INPUT ->
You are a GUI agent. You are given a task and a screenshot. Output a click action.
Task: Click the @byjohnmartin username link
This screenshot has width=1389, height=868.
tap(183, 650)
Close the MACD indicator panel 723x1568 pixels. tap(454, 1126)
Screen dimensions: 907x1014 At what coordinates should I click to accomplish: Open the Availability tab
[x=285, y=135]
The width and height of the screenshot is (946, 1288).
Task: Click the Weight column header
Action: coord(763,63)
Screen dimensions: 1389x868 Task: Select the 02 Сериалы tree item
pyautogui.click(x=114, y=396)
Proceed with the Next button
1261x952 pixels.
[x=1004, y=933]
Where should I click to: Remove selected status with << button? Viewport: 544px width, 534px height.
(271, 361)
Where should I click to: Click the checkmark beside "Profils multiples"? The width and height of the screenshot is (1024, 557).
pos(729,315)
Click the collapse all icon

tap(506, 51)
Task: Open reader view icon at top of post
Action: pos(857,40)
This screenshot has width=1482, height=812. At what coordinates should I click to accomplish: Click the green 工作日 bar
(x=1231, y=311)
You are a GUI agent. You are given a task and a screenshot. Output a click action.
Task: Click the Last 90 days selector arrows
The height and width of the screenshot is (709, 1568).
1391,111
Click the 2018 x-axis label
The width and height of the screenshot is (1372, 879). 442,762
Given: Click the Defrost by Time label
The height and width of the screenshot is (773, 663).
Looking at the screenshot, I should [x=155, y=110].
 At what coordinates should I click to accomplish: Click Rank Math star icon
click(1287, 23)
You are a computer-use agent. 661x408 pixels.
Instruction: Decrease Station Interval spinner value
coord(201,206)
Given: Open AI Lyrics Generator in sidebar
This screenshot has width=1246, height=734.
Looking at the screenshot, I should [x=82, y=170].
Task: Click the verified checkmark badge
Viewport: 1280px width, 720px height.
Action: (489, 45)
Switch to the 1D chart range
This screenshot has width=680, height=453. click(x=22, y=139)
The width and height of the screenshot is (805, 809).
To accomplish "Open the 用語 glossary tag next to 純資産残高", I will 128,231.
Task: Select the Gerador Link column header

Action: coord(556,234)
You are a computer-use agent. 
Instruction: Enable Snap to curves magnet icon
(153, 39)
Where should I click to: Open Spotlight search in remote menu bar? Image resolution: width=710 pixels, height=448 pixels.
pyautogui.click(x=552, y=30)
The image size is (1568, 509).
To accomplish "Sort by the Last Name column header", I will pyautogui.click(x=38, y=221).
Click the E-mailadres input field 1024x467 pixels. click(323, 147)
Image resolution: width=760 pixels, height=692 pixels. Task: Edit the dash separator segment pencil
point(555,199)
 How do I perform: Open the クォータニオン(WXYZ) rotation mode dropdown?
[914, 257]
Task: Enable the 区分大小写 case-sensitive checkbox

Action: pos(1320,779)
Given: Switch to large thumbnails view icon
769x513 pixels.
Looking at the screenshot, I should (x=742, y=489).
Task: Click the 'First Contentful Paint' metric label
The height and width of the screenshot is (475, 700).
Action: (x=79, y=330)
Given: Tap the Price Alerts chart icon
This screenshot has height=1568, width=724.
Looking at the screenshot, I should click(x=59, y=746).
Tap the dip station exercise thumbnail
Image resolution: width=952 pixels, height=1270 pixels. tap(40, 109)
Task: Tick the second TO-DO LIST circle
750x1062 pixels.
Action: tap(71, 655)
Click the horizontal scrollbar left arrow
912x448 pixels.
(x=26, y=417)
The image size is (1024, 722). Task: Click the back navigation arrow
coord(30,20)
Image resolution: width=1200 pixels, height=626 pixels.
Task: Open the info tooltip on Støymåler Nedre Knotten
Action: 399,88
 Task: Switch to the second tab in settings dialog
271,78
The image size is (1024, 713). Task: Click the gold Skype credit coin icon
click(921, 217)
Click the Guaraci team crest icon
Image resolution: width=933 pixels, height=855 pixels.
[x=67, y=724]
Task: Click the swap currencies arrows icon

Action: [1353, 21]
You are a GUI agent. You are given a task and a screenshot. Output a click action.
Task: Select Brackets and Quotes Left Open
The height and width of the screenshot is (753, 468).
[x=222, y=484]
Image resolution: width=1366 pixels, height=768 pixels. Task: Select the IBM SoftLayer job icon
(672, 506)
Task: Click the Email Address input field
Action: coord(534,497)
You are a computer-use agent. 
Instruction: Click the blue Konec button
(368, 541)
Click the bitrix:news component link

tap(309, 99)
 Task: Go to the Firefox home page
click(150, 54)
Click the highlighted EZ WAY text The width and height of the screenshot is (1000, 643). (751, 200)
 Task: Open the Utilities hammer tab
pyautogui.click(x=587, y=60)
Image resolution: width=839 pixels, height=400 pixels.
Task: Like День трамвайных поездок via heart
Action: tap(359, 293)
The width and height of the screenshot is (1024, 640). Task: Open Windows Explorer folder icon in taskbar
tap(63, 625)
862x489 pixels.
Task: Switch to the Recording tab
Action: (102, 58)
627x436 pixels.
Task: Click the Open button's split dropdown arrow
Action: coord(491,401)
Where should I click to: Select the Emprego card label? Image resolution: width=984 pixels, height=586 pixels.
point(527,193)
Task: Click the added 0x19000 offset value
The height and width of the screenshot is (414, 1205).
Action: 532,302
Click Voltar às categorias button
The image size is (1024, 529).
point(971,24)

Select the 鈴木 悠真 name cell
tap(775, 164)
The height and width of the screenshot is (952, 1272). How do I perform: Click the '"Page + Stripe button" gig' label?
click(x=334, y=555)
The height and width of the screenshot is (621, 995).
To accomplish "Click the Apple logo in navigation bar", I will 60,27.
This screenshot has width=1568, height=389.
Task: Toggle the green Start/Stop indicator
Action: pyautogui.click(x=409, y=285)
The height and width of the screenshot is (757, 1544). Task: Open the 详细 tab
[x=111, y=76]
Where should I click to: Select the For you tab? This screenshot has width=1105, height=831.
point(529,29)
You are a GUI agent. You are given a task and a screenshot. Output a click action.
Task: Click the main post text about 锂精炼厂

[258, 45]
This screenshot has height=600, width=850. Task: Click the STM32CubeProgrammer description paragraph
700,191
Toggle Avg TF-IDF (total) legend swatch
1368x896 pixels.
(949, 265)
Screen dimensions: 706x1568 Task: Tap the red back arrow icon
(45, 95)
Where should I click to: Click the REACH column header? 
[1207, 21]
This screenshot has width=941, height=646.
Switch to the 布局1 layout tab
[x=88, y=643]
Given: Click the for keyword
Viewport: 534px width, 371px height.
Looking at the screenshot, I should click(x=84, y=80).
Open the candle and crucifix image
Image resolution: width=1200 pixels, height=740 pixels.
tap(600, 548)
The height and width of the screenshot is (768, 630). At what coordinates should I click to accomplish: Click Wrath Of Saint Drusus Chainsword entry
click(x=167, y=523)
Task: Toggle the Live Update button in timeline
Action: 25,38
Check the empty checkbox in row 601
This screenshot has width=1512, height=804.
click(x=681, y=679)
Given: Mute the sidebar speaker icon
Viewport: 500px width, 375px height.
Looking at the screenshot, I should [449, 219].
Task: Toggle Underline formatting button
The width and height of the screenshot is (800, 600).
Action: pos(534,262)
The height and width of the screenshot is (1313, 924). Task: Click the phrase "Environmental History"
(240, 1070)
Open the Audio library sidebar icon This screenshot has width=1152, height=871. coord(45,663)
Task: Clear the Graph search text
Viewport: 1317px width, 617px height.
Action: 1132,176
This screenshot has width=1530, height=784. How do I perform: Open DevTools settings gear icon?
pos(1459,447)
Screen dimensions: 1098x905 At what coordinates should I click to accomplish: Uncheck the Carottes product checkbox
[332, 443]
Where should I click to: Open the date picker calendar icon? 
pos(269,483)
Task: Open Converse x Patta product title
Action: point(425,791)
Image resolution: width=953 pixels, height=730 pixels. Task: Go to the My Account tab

DIRECTIONS FOR THIS TASK ->
Go through the material and write each line out again exactly.

TASK ANSWER ->
You are a GUI agent. You are given a task and a screenshot. Output a click action.
Task: Click the @byjohnmartin username link
This screenshot has width=1389, height=868.
tap(183, 650)
Close the MACD indicator panel 723x1568 pixels. tap(454, 1126)
Screen dimensions: 907x1014 At what coordinates should I click to accomplish: Open the Availability tab
[x=285, y=135]
The width and height of the screenshot is (946, 1288).
Task: Click the Weight column header
Action: coord(763,63)
Screen dimensions: 1389x868 Task: Select the 02 Сериалы tree item
pyautogui.click(x=114, y=396)
Proceed with the Next button
1261x952 pixels.
[x=1004, y=933]
Where should I click to: Remove selected status with << button? Viewport: 544px width, 534px height.
(271, 361)
Where should I click to: Click the checkmark beside "Profils multiples"? The width and height of the screenshot is (1024, 557).
pos(729,315)
Click the collapse all icon

tap(506, 51)
Task: Open reader view icon at top of post
Action: pos(857,40)
This screenshot has width=1482, height=812. At what coordinates should I click to accomplish: Click the green 工作日 bar
(x=1231, y=311)
You are a GUI agent. You are given a task and a screenshot. Output a click action.
Task: Click the Last 90 days selector arrows
The height and width of the screenshot is (709, 1568).
1391,111
Click the 2018 x-axis label
The width and height of the screenshot is (1372, 879). 442,762
Given: Click the Defrost by Time label
The height and width of the screenshot is (773, 663).
Looking at the screenshot, I should [x=155, y=110].
 At what coordinates should I click to accomplish: Click Rank Math star icon
click(1287, 23)
You are a computer-use agent. 661x408 pixels.
Instruction: Decrease Station Interval spinner value
coord(201,206)
Given: Open AI Lyrics Generator in sidebar
This screenshot has width=1246, height=734.
Looking at the screenshot, I should [x=82, y=170].
Task: Click the verified checkmark badge
Viewport: 1280px width, 720px height.
Action: (489, 45)
Switch to the 1D chart range
This screenshot has width=680, height=453. click(x=22, y=139)
The width and height of the screenshot is (805, 809).
To accomplish "Open the 用語 glossary tag next to 純資産残高", I will 128,231.
Task: Select the Gerador Link column header

Action: coord(556,234)
You are a computer-use agent. 
Instruction: Enable Snap to curves magnet icon
(153, 39)
Where should I click to: Open Spotlight search in remote menu bar? Image resolution: width=710 pixels, height=448 pixels.
pyautogui.click(x=552, y=30)
The image size is (1568, 509).
To accomplish "Sort by the Last Name column header", I will pyautogui.click(x=38, y=221).
Click the E-mailadres input field 1024x467 pixels. click(323, 147)
Image resolution: width=760 pixels, height=692 pixels. Task: Edit the dash separator segment pencil
point(555,199)
 How do I perform: Open the クォータニオン(WXYZ) rotation mode dropdown?
[914, 257]
Task: Enable the 区分大小写 case-sensitive checkbox

Action: pos(1320,779)
Given: Switch to large thumbnails view icon
769x513 pixels.
Looking at the screenshot, I should (x=742, y=489).
Task: Click the 'First Contentful Paint' metric label
The height and width of the screenshot is (475, 700).
Action: (x=79, y=330)
Given: Tap the Price Alerts chart icon
This screenshot has height=1568, width=724.
Looking at the screenshot, I should click(x=59, y=746).
Tap the dip station exercise thumbnail
Image resolution: width=952 pixels, height=1270 pixels. tap(40, 109)
Task: Tick the second TO-DO LIST circle
750x1062 pixels.
Action: tap(71, 655)
Click the horizontal scrollbar left arrow
912x448 pixels.
(x=26, y=417)
The image size is (1024, 722). Task: Click the back navigation arrow
coord(30,20)
Image resolution: width=1200 pixels, height=626 pixels.
Task: Open the info tooltip on Støymåler Nedre Knotten
Action: 399,88
 Task: Switch to the second tab in settings dialog
271,78
The image size is (1024, 713). Task: Click the gold Skype credit coin icon
click(921, 217)
Click the Guaraci team crest icon
Image resolution: width=933 pixels, height=855 pixels.
[x=67, y=724]
Task: Click the swap currencies arrows icon

Action: [1353, 21]
You are a GUI agent. You are given a task and a screenshot. Output a click action.
Task: Select Brackets and Quotes Left Open
The height and width of the screenshot is (753, 468).
[x=222, y=484]
Image resolution: width=1366 pixels, height=768 pixels. Task: Select the IBM SoftLayer job icon
(672, 506)
Task: Click the Email Address input field
Action: coord(534,497)
You are a computer-use agent. 
Instruction: Click the blue Konec button
(368, 541)
Click the bitrix:news component link

tap(309, 99)
 Task: Go to the Firefox home page
click(150, 54)
Click the highlighted EZ WAY text The width and height of the screenshot is (1000, 643). (751, 200)
 Task: Open the Utilities hammer tab
pyautogui.click(x=587, y=60)
Image resolution: width=839 pixels, height=400 pixels.
Task: Like День трамвайных поездок via heart
Action: tap(359, 293)
The width and height of the screenshot is (1024, 640). Task: Open Windows Explorer folder icon in taskbar
tap(63, 625)
862x489 pixels.
Task: Switch to the Recording tab
Action: (102, 58)
627x436 pixels.
Task: Click the Open button's split dropdown arrow
Action: coord(491,401)
Where should I click to: Select the Emprego card label? Image resolution: width=984 pixels, height=586 pixels.
point(527,193)
Task: Click the added 0x19000 offset value
The height and width of the screenshot is (414, 1205).
Action: 532,302
Click Voltar às categorias button
The image size is (1024, 529).
point(971,24)

Select the 鈴木 悠真 name cell
tap(775, 164)
The height and width of the screenshot is (952, 1272). How do I perform: Click the '"Page + Stripe button" gig' label?
click(x=334, y=555)
The height and width of the screenshot is (621, 995).
To accomplish "Click the Apple logo in navigation bar", I will 60,27.
This screenshot has width=1568, height=389.
Task: Toggle the green Start/Stop indicator
Action: pyautogui.click(x=409, y=285)
The height and width of the screenshot is (757, 1544). Task: Open the 详细 tab
[x=111, y=76]
Where should I click to: Select the For you tab? This screenshot has width=1105, height=831.
point(529,29)
You are a GUI agent. You are given a task and a screenshot. Output a click action.
Task: Click the main post text about 锂精炼厂

[258, 45]
This screenshot has height=600, width=850. Task: Click the STM32CubeProgrammer description paragraph
700,191
Toggle Avg TF-IDF (total) legend swatch
1368x896 pixels.
(949, 265)
Screen dimensions: 706x1568 Task: Tap the red back arrow icon
(45, 95)
Where should I click to: Click the REACH column header? 
[1207, 21]
This screenshot has width=941, height=646.
Switch to the 布局1 layout tab
[x=88, y=643]
Given: Click the for keyword
Viewport: 534px width, 371px height.
Looking at the screenshot, I should click(x=84, y=80).
Open the candle and crucifix image
Image resolution: width=1200 pixels, height=740 pixels.
tap(600, 548)
The height and width of the screenshot is (768, 630). At what coordinates should I click to accomplish: Click Wrath Of Saint Drusus Chainsword entry
click(x=167, y=523)
Task: Toggle the Live Update button in timeline
Action: 25,38
Check the empty checkbox in row 601
This screenshot has width=1512, height=804.
click(x=681, y=679)
Given: Mute the sidebar speaker icon
Viewport: 500px width, 375px height.
Looking at the screenshot, I should [449, 219].
Task: Toggle Underline formatting button
The width and height of the screenshot is (800, 600).
Action: pos(534,262)
The height and width of the screenshot is (1313, 924). Task: Click the phrase "Environmental History"
(240, 1070)
Open the Audio library sidebar icon This screenshot has width=1152, height=871. coord(45,663)
Task: Clear the Graph search text
Viewport: 1317px width, 617px height.
Action: 1132,176
This screenshot has width=1530, height=784. How do I perform: Open DevTools settings gear icon?
pos(1459,447)
Screen dimensions: 1098x905 At what coordinates should I click to accomplish: Uncheck the Carottes product checkbox
[332, 443]
Where should I click to: Open the date picker calendar icon? 
pos(269,483)
Task: Open Converse x Patta product title
Action: point(425,791)
Image resolution: width=953 pixels, height=730 pixels. Task: Go to the My Account tab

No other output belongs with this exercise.